In Vikram Paralkar’s Night Theater, a dead family of three arrives at the doorstep of a surgeon and kickstarts a night filled with abject horror, human helplessness and metaphysical musing. It’s Upamanyu Chatterjee’s English August meets Jordan Peele’s Us where Agatsya is a surgeon who meets with Adelaide’s family, only they’re not sinister or chased by blood-thirsty doppelgangers.
Without complete knowledge of what’s happening around him, the surgeon—referred only as Saheb—must fix the family of three grievously injured dead in a robbery. The dead don’t bleed or feel pain but are reluctantly offered another chance to live by an angel from the afterlife. Before they get their lives back, they must fix their wounds and gain their bodies back in functional condition. Disbelieving as Saheb is—‘the teacher’s story was like a bizarre fable,’ he thinks—he still gets to work despite limiting factors such as lack of necessary medicines, proper equipment and trained medical assistants.
As the night hurtles towards daybreak, Saheb must perform the inordinate task of three complex surgeries one after the other on a mother, father and a son in an ill-equipped health clinic, without rousing the villagers or their suspicions. He is assisted by a medically unqualified yet quick-learner of a pharmacist and her suspicious husband who nevertheless gets enlisted into the task of bringing the supply of medicines needed for the surgery.
Paralkar takes aspects of speculative fiction and uses them to bind the plot that is rooted in the limitations of human reality. The novel’s social criticism is so biting it’s impossible not to draw parallels between the surgeon’s plight and any primary health center in rural India. Since the book is released by a US publisher and much of the context may even be lost to the international audience, the plot of an honest officer tangled in the suffocating bureaucracy of the Indian system cuts the reader to the quick in the Indian context.
When the plot gleefully sinks its teeth into the descriptions of surgical procedures, Paralkar’s training as a medical doctor comes in handy. Though sometimes when this runs the risk of being counterproductive as the prose gets tad self-indulgent with the medical terminology, Paralkar’s deft literary style gently nudges the pace back on track.
Often, the morbidity of the subject matter is counterbalanced by the exquisiteness of Paralkar’s prose that’s gently meandering and cynical, yet urgent, droll and deft at once. ‘After all, what hope would he have of keeping his sanity if he took it upon himself to probe into the life of every corpse? He only needed to think of them as clocks that had stopped, and of himself as the watchmaker assigned to list the springs and coils that had failed,’ the doctor muses.
In Paralkar’s imagination, the afterlife is a middling bureaucracy with ‘more officials than there are dead people,’ and ‘the officials themselves don’t really know if God exists.’ There are many religions too, ‘Just not the ones from earth.’
In real life, the Saheb battles with numerous injustices such as the scandal from his not-so-past life that cost him his job and made him sign up for the governmental position in a village; the ignorance of a corrupt official who delays the transport of the polio vaccination to his clinic; the erosion of moral values that forces even an honest official like him to succumb to bribery; and the dilemma of a duty-bound surgeon to perform complex procedures even with limited resources. Night Theater’s Saheb represents every honest Indian who held his / her head above water until the soul-crushing tidal wave of red-tape and corruption drowns them in the ocean of bureaucratic apathy.
In evocative prose peppered with alluring aspects of surrealism that blends the supernatural with human reality, Paralkar’s Night Theater takes its reader on a feverish ride. These are the early days of the year for a literary prophecy, yet this short book may be one of the most talked about books this year.

**GIVEN ENTRIES:**
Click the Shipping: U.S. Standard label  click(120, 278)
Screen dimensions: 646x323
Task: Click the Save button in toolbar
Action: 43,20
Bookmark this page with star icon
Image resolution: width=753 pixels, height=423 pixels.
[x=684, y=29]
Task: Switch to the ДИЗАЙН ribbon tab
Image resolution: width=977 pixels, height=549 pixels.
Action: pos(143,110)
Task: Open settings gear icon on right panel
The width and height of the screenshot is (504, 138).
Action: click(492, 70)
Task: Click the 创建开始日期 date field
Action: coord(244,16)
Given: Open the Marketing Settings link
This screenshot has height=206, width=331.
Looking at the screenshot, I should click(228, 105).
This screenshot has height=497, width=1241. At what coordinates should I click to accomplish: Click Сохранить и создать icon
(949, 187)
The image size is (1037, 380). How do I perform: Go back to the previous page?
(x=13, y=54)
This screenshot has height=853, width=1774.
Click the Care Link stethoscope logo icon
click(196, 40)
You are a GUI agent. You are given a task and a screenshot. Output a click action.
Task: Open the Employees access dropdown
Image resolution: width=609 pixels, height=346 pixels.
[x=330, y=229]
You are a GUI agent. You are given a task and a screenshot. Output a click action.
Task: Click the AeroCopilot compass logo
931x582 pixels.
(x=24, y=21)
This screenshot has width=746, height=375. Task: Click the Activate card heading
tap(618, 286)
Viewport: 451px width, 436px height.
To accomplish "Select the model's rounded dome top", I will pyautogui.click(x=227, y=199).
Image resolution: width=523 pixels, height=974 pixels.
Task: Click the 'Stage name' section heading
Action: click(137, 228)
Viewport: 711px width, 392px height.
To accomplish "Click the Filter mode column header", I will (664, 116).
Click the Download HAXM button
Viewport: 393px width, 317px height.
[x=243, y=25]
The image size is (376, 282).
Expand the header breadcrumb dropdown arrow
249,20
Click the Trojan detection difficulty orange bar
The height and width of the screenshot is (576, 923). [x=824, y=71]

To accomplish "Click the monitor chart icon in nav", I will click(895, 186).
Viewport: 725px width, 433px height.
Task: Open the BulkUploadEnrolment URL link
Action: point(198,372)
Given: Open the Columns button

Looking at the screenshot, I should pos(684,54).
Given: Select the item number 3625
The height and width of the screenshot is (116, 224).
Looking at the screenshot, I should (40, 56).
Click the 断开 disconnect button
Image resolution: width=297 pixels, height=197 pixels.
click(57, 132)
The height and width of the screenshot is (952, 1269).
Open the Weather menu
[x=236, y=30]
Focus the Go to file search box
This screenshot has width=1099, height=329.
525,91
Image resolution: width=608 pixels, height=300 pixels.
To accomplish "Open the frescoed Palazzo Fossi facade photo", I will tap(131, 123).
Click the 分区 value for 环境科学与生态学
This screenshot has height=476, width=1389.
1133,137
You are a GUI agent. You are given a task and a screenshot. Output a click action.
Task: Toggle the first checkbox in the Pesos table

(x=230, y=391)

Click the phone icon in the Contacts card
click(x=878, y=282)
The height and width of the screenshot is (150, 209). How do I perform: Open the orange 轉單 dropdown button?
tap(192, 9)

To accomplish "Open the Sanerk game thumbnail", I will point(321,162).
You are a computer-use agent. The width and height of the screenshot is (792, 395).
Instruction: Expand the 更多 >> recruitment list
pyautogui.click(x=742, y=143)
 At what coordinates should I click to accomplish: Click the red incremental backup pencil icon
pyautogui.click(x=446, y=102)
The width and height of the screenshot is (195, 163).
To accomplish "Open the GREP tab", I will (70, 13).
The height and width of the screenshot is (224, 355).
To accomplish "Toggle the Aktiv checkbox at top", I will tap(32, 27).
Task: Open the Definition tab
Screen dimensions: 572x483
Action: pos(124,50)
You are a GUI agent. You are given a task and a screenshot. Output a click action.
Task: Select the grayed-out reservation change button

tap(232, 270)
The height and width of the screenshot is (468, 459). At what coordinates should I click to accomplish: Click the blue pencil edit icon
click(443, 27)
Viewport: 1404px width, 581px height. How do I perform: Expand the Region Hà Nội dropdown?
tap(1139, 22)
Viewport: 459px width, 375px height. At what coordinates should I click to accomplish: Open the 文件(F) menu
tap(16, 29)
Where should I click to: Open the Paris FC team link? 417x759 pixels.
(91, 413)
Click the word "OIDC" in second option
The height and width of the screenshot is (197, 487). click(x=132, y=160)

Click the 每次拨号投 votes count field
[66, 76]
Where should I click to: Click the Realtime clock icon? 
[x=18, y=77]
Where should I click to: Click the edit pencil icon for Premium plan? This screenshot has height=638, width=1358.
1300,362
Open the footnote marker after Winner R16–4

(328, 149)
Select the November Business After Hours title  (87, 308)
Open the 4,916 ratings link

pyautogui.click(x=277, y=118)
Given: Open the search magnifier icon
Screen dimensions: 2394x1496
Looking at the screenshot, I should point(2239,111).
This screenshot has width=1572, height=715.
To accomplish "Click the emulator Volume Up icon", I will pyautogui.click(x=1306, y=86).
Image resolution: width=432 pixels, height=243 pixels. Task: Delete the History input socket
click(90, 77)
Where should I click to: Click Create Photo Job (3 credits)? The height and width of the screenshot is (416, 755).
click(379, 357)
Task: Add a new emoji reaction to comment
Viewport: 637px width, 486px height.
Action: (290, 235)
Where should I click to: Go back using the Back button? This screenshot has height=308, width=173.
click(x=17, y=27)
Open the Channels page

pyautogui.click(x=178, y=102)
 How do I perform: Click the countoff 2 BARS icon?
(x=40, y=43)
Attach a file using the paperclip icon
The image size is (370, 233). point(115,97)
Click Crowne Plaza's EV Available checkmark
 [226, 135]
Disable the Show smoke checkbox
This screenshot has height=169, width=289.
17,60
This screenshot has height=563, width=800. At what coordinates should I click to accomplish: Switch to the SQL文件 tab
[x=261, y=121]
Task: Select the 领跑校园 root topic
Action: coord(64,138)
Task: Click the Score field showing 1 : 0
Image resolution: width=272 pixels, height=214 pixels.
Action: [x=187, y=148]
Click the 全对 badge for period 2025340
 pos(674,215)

**EXERCISE A:**
Return the passage of the Night Theater review starting at "When the plot" and ending at "the doctor muses.", copied word for word.
**EXERCISE B:**
Answer these questions using the Night Theater review:
(i) By what name is the surgeon referred to?
(ii) In the novel's afterlife, there are more officials than what?
(iii) Transport of which vaccination to the surgeon's clinic is delayed by a corrupt official?

**EXERCISE SOLUTION A:**
When the plot gleefully sinks its teeth into the descriptions of surgical procedures, Paralkar’s training as a medical doctor comes in handy. Though sometimes when this runs the risk of being counterproductive as the prose gets tad self-indulgent with the medical terminology, Paralkar’s deft literary style gently nudges the pace back on track.
Often, the morbidity of the subject matter is counterbalanced by the exquisiteness of Paralkar’s prose that’s gently meandering and cynical, yet urgent, droll and deft at once. ‘After all, what hope would he have of keeping his sanity if he took it upon himself to probe into the life of every corpse? He only needed to think of them as clocks that had stopped, and of himself as the watchmaker assigned to list the springs and coils that had failed,’ the doctor muses.

**EXERCISE SOLUTION B:**
(i) Saheb
(ii) Dead people
(iii) The polio vaccination